Pimpinan MPR Bahas TAP MPR Soal Soeharto Besok
Selasa, 09 Mei 2006 20:40 WIB
Jakarta - Wakil Ketua MPR AM Fatwa menyatakan pimpinan MPR akan menggelar rapat pimpinan MPR untuk membahas sejauh mana penerapan TAP MPR Nomor XI 1998 soal penuntasan kasus korupsi Soeharto dan kroninya, Rabu (10/5/2006).
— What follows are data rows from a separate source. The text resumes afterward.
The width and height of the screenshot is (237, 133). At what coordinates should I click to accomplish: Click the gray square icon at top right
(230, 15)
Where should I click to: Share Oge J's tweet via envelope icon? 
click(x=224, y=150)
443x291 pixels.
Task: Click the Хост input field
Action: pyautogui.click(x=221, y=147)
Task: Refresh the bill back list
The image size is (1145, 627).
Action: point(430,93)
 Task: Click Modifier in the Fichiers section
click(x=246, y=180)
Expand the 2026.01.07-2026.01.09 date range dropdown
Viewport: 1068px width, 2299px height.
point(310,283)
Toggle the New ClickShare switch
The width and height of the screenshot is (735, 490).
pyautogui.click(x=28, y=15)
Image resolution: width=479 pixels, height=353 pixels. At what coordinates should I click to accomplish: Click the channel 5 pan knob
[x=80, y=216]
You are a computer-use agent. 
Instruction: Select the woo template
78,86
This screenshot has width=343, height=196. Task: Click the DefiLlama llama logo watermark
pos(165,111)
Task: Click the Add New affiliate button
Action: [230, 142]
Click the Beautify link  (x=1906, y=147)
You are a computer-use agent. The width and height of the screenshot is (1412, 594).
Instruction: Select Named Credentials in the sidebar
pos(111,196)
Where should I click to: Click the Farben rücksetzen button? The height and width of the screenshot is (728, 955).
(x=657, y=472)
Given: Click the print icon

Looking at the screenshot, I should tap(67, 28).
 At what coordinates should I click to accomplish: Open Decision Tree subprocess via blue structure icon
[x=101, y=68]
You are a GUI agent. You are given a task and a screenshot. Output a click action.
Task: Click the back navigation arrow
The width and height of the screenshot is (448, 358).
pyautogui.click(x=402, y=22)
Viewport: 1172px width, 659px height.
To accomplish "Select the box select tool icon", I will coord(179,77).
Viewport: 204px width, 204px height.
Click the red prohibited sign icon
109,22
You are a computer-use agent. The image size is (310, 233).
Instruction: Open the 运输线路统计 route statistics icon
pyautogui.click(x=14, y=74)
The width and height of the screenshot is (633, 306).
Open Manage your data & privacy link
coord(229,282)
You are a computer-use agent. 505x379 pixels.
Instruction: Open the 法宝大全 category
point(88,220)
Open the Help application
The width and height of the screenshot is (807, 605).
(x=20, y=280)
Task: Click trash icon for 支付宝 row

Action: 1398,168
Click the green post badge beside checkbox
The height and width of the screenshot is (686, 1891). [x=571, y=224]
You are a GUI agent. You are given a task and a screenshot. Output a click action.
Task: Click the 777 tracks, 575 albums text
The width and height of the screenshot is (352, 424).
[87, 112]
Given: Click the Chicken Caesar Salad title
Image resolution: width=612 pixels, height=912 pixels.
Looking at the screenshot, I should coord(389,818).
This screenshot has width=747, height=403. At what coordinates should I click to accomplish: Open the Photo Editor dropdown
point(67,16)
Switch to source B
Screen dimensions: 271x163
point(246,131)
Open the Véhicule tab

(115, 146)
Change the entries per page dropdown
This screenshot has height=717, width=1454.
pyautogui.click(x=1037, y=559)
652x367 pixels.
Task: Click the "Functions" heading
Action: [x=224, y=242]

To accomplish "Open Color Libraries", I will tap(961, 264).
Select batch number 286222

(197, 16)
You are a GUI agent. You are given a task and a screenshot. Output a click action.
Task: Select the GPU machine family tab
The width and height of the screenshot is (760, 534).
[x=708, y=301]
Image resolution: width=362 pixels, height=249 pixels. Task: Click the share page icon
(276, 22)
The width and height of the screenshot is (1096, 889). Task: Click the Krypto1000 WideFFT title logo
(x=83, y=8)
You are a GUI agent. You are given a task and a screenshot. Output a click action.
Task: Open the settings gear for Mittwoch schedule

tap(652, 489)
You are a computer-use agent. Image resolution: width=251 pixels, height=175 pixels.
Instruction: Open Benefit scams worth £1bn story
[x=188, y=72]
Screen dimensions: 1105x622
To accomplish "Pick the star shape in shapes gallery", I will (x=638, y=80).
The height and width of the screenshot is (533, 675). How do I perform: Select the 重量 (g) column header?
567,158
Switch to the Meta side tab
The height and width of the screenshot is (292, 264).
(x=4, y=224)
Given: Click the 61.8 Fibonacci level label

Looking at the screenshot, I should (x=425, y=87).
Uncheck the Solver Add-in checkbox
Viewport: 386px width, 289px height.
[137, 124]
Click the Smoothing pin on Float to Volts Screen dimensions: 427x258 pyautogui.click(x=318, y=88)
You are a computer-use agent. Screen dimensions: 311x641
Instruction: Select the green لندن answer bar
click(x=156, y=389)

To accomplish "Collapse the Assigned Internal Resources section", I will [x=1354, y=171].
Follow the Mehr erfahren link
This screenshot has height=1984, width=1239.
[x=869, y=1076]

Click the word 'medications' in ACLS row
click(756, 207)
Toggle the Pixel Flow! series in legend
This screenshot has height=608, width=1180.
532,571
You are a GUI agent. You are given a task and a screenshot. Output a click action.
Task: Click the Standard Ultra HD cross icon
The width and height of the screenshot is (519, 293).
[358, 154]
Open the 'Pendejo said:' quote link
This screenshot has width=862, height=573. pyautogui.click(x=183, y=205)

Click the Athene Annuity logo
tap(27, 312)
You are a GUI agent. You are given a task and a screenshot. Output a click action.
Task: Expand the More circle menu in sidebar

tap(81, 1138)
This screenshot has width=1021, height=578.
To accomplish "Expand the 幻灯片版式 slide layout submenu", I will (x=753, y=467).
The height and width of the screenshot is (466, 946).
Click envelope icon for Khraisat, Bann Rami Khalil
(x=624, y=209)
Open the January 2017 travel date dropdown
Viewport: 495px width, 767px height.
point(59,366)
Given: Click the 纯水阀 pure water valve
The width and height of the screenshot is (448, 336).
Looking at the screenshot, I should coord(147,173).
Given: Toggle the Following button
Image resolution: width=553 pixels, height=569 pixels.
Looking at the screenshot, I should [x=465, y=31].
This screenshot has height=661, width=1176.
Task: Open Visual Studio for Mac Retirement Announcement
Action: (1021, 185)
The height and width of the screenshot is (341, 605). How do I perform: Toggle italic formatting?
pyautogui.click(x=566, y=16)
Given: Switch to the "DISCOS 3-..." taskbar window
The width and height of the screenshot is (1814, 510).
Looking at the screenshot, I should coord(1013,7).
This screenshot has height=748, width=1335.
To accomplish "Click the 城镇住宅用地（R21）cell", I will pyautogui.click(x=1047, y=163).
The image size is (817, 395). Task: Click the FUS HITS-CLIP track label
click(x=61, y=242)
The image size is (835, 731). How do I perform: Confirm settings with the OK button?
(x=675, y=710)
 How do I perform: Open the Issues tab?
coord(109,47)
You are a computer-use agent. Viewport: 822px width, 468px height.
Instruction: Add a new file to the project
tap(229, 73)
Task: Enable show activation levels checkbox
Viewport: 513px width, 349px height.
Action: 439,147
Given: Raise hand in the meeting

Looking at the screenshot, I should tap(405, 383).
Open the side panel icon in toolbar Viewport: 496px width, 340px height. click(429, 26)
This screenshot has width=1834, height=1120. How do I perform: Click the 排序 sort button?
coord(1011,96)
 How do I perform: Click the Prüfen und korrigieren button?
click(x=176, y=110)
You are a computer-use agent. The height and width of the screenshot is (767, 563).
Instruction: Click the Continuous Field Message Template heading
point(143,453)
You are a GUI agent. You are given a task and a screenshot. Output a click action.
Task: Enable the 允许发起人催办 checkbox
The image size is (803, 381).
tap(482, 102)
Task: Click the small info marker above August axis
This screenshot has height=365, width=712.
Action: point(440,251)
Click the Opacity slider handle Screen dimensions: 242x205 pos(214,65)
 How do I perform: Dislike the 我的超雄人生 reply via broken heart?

Langkah itu dilakukan pimpinan MPR karena adanya polemik di masyarakat soal proses hukum Soeharto."Jangan sampai kami dianggap tidak menaruh peduli terhadap persoalan ini," kata Fatwa usai menjenguk Soeharto di RSPP Jalan Kiai Maja, Jakarta Selatan, Selasa (9/5/2006).Fatwa menilai untuk mencabut TAP MPR tidak dapat dilakukan begitu saja. Hal ini terkait karena isi dari TAP MPR Nomor XI Tahun 1998 itu tidak semata-mata ditujukan kepada Soeharto saja. "Kalau pakai SU MPR untuk mencabut TAP MPR itu maka persoalan akan meluas," tukasnya. Dia menyarankan agar Presiden SBY segara mengambil langkah politik terkait kasus Soeharto. Langkah itu harus ada kombinasinya antara proses hukum dan proses politik nantinya."Harus dicari solusi dan jangan membiarkan hal ini terkatung-katung menjadi bola permainan komentar semua pihak dengan berbagai macam persepsi dan kepentingan mereka," tegasnya.Apakah presiden harus memberikan abolisi atau amnesti? "Tidak perlu sampai ke sana, karena pemberian abolisi perlu konsultasi dengan DPR," tegasnya. "Jika ingin menutup kasus ini harus dengan prosedur. Jika tidak diselesaikan akan menjadi aib nasional," urainya.